**WORK TO COMPLETE**
Find the lines in the records that carry the word "will". Copy each one.
--- SUPPLIED DATA Enclosed Below ---
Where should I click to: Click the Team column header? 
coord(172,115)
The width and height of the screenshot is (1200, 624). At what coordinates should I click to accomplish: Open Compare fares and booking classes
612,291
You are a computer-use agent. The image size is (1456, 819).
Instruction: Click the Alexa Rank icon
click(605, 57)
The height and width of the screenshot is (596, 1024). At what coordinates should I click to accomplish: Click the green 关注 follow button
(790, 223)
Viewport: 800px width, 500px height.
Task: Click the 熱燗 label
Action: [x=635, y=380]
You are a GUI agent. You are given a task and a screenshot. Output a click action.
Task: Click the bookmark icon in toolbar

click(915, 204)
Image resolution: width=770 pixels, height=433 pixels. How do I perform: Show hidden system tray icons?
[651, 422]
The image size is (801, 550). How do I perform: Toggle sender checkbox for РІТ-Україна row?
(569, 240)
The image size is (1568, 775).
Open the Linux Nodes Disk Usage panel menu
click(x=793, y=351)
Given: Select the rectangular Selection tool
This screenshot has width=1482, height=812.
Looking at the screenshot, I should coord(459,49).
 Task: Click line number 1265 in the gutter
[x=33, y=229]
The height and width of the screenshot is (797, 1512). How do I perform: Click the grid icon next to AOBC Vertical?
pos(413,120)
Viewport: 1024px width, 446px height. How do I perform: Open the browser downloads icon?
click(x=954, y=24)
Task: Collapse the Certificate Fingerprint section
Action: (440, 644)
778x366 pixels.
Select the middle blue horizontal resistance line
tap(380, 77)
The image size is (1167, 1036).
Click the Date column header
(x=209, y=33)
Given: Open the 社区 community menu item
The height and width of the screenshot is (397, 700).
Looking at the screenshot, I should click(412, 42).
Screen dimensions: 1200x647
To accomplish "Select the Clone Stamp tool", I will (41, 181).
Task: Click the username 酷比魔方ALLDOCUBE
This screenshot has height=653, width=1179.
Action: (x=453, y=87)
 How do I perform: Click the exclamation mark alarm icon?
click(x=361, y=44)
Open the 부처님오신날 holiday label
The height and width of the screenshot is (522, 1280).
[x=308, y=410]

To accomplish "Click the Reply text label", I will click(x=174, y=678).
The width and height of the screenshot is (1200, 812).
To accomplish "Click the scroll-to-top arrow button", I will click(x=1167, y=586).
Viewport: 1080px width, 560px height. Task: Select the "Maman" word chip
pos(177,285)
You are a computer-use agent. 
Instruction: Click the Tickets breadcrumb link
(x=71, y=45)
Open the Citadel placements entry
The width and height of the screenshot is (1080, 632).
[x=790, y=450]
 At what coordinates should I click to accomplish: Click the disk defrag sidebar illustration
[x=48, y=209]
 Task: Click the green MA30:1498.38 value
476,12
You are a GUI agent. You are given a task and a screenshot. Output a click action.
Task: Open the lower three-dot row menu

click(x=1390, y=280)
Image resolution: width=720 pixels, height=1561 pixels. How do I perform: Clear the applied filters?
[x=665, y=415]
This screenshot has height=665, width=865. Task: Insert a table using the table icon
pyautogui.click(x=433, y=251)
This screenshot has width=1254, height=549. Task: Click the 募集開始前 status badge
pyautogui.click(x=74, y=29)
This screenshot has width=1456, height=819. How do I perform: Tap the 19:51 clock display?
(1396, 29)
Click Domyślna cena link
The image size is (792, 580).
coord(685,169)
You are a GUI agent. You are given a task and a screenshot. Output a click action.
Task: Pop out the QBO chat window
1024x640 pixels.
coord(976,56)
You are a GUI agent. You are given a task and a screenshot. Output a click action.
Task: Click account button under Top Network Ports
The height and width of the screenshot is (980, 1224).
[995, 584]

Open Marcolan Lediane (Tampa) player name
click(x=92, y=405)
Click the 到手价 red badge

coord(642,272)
--- End of Enclosed SUPPLIED DATA ---
**THE ANSWER**
To accomplish "Select the Clone Stamp tool", I will (41, 181).
To accomplish "Click the Reply text label", I will click(x=174, y=678).
To accomplish "Click the scroll-to-top arrow button", I will click(x=1167, y=586).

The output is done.